- Born: 1986 (age 39–40) Vitry-sur-Seine, France
- Education: École nationale supérieure des Beaux-Arts
- Website: marcjohnson.fr

= Marc Johnson (artist) =

French–Beninese visual artist, filmmaker, and architect

Marc Johnson is a French–Beninese visual artist, filmmaker, and architect.

==Early life and education==
Johnson was born in Vitry-sur-Seine, France, in 1986. From 2006 to 2011, he studied at the École nationale supérieure des Beaux-Arts (ENSBA) in Paris. During this period, he completed exchange programs at Hunter College in New York City (2009–2010) and at the Hangzhou Academy of Art in China. From 2011 to 2013, Johnson studied architecture at the École Nationale Supérieure d’Architecture Paris-Malaquais.

■ Information ■
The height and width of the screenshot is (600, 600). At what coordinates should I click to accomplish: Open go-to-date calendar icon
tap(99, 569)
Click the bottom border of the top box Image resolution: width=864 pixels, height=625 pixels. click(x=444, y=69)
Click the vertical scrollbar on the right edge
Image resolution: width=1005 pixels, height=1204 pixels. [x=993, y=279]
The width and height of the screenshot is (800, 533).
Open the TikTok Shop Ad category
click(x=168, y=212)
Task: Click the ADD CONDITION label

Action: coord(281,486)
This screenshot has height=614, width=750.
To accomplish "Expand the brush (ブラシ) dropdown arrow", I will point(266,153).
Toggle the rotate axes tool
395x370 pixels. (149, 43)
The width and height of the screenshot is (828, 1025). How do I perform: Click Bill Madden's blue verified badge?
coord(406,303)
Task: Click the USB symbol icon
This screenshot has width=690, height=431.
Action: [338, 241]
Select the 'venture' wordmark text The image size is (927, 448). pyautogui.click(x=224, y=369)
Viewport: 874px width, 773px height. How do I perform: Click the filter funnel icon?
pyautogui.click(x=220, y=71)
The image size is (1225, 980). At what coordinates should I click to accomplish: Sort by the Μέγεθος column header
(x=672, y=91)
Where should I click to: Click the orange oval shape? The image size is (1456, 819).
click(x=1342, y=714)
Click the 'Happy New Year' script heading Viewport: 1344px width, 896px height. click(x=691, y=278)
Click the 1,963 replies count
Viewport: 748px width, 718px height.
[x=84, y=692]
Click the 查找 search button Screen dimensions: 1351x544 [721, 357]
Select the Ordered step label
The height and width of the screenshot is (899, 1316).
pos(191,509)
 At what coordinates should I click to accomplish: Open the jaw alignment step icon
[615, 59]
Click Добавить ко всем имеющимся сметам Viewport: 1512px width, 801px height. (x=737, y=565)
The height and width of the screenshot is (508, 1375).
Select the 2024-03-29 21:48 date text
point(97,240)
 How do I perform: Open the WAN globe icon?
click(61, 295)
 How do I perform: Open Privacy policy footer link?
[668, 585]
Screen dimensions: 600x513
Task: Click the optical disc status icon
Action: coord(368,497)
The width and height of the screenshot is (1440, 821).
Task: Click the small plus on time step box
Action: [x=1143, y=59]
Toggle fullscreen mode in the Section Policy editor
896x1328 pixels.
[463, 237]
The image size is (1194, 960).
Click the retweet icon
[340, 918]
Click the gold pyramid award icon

■ Work to complete ■
[1] Say whether each statement agrees with the Marc Johnson biography. Answer yes or no, and quote the deciding words from the biography.
(a) Johnson studied at the École nationale supérieure des Beaux-Arts from 2006 to 2011.
(b) Johnson's exchange at Hunter College took place in 2011–2012.
(c) Johnson was born in Lyon.
[2] Continue the Marc Johnson biography, starting after its final sentence.

■ Responses by task ■
[1]
(a) Yes: "From 2006 to 2011, he studied at the École nationale supérieure des Beaux-Arts (ENSBA) in Paris."
(b) No: "at Hunter College in New York City (2009–2010)"
(c) No: "Johnson was born in Vitry-sur-Seine, France, in 1986."

[2]
==Career==
Johnson began exhibiting his work in the early 2010s. His 2014 short film, YúYú, was selected for the Berlin International Film Festival in 2015 and was part of The Yvonne Rainer Project at Galerie Nationale du Jeu de Paume in Paris, an exhibition curated by Chantal Pontbriand. In 2016, the film won the Best Short Film Award at the Las Palmas International Film Festival. In 2017, the Jan Shrem and Maria Manetti Shrem Museum of Art at UC Davis presented YúYú as a solo exhibition in collaboration with the Kramlich Collection. Also in 2017, Johnson exhibited Rite of Spring at the 3CHA art center in Châteaugiron and the installation fecund lacuna: art, archaeology, genetics at La Maréchalerie in Versailles. In 2020, Johnson presented YúYú at the Centre Pompidou as part of the Fast Forward section of China Africa: Crossing the World Color Line.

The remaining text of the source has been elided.